== DATA FOR ANALYSIS ==
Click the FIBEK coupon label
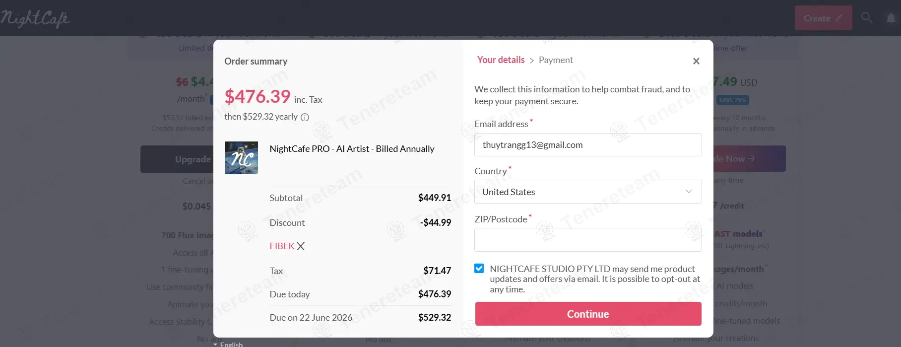The image size is (901, 347). click(282, 246)
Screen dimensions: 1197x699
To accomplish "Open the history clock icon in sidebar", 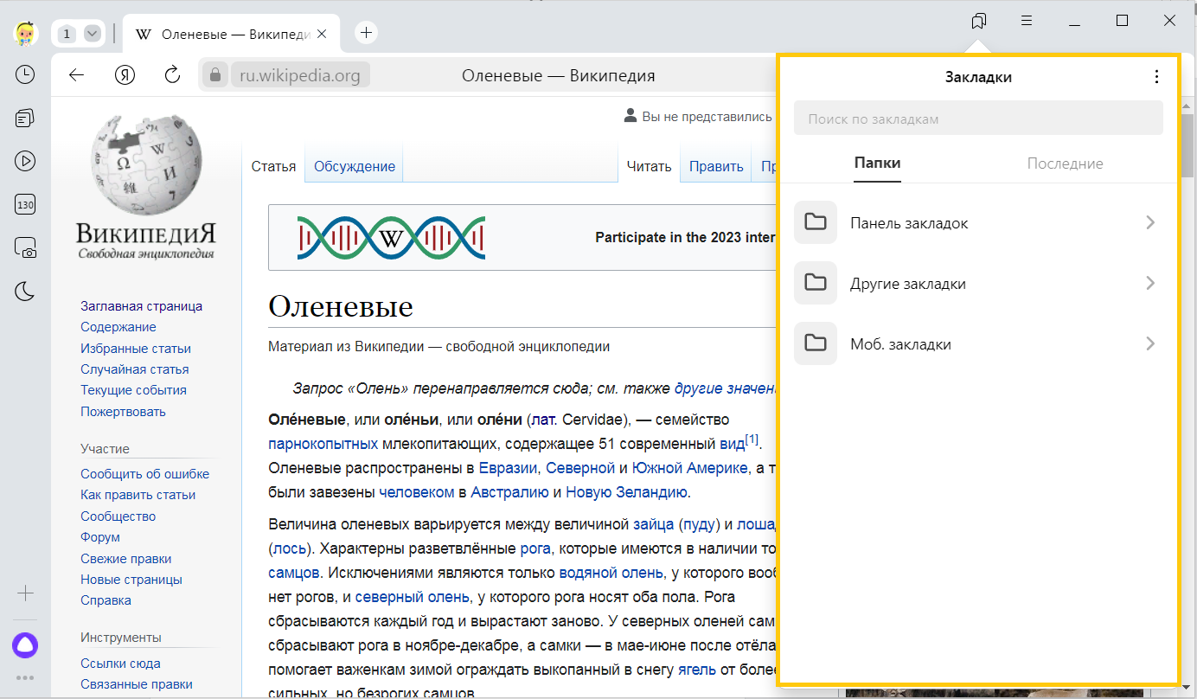I will click(x=25, y=74).
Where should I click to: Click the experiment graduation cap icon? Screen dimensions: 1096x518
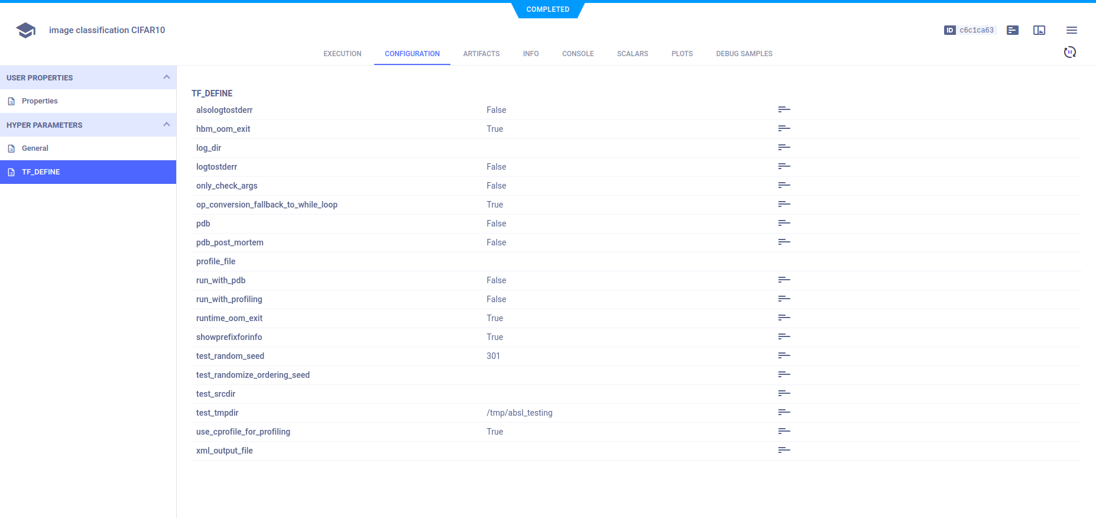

== PROBLEM DETAILS ==
What lines in the entries above hold "dimensions"? Copy every one.

== TASK RESULT ==
Screen dimensions: 1197x699
Where should I click to: Click the experiment graduation cap icon? Screen dimensions: 1096x518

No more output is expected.